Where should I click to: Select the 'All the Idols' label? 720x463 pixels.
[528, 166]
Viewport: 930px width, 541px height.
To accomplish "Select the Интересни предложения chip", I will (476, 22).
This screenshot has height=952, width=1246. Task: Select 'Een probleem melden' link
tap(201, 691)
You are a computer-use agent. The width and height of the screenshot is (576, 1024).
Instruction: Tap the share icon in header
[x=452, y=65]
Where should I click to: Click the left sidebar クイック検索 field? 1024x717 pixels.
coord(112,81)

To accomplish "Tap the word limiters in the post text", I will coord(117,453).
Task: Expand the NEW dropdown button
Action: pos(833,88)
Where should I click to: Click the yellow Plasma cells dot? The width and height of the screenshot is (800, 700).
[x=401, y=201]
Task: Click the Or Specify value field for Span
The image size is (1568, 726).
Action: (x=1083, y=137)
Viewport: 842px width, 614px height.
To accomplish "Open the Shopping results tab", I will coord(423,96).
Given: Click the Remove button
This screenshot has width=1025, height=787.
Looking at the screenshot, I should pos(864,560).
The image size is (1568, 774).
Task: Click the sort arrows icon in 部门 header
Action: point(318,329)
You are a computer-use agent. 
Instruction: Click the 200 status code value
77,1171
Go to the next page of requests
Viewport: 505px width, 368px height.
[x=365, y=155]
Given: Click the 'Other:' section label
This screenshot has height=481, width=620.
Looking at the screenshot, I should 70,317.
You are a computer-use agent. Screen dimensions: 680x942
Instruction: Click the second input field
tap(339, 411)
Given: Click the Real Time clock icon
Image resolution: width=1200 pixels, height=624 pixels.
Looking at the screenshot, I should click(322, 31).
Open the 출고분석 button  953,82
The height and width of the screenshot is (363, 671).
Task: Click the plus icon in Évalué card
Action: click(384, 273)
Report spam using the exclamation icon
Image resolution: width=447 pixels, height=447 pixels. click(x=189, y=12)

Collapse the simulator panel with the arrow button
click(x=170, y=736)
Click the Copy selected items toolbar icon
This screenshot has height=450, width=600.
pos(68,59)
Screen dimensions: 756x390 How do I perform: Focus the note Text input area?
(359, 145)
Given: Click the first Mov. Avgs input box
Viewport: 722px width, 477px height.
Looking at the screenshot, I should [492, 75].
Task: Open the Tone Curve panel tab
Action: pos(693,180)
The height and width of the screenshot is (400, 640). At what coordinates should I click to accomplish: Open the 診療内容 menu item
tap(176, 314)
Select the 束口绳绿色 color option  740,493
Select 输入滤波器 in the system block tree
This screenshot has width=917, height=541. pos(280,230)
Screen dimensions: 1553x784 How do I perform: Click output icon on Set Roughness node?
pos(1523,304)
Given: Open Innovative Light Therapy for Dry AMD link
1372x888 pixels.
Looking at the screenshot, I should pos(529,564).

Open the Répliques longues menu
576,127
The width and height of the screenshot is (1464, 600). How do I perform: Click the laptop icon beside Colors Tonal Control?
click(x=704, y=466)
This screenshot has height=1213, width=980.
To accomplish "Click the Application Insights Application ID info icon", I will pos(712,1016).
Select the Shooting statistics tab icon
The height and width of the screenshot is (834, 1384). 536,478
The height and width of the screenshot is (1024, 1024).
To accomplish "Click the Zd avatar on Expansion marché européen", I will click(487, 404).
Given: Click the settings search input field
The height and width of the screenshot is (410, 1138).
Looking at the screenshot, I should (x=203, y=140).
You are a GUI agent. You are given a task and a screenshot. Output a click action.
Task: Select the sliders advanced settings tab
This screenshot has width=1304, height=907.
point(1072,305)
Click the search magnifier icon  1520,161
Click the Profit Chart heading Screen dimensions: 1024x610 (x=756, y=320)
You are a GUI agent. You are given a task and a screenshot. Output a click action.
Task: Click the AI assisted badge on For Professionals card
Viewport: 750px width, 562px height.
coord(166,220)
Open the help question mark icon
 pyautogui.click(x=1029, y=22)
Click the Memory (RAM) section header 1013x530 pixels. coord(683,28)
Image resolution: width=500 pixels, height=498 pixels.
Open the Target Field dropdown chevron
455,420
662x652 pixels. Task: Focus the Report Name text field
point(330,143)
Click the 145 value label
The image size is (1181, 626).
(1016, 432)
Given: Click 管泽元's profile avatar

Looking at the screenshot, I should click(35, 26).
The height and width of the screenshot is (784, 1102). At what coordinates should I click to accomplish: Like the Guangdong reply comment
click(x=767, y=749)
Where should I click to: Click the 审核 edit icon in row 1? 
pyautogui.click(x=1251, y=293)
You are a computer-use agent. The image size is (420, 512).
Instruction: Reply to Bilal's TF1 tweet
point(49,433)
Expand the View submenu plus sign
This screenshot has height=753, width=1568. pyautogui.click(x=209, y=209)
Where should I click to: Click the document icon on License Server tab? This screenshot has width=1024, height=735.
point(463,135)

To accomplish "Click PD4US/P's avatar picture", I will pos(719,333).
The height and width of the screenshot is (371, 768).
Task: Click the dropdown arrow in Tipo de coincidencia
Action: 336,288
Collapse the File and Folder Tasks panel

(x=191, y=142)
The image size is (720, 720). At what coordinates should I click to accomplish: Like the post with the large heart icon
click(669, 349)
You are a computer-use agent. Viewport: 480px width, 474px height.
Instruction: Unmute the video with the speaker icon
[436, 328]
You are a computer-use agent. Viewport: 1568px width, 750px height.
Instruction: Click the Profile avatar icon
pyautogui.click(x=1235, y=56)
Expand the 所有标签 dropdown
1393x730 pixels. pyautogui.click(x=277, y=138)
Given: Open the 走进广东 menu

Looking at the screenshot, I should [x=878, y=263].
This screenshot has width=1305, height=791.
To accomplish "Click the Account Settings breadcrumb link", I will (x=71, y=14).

..............................

### [WHAT TO PRODUCE]
Search the data for "computer". Copy each line that has it.

### [RESPONSE AREA]
You are a computer-use agent. The width and height of the screenshot is (576, 1024).
You are a computer-use agent. 
You are a computer-use agent. Screen dimensions: 680x942
You are a computer-use agent. The image size is (420, 512).
You are a computer-use agent. Viewport: 480px width, 474px height.
You are a computer-use agent. Viewport: 1568px width, 750px height.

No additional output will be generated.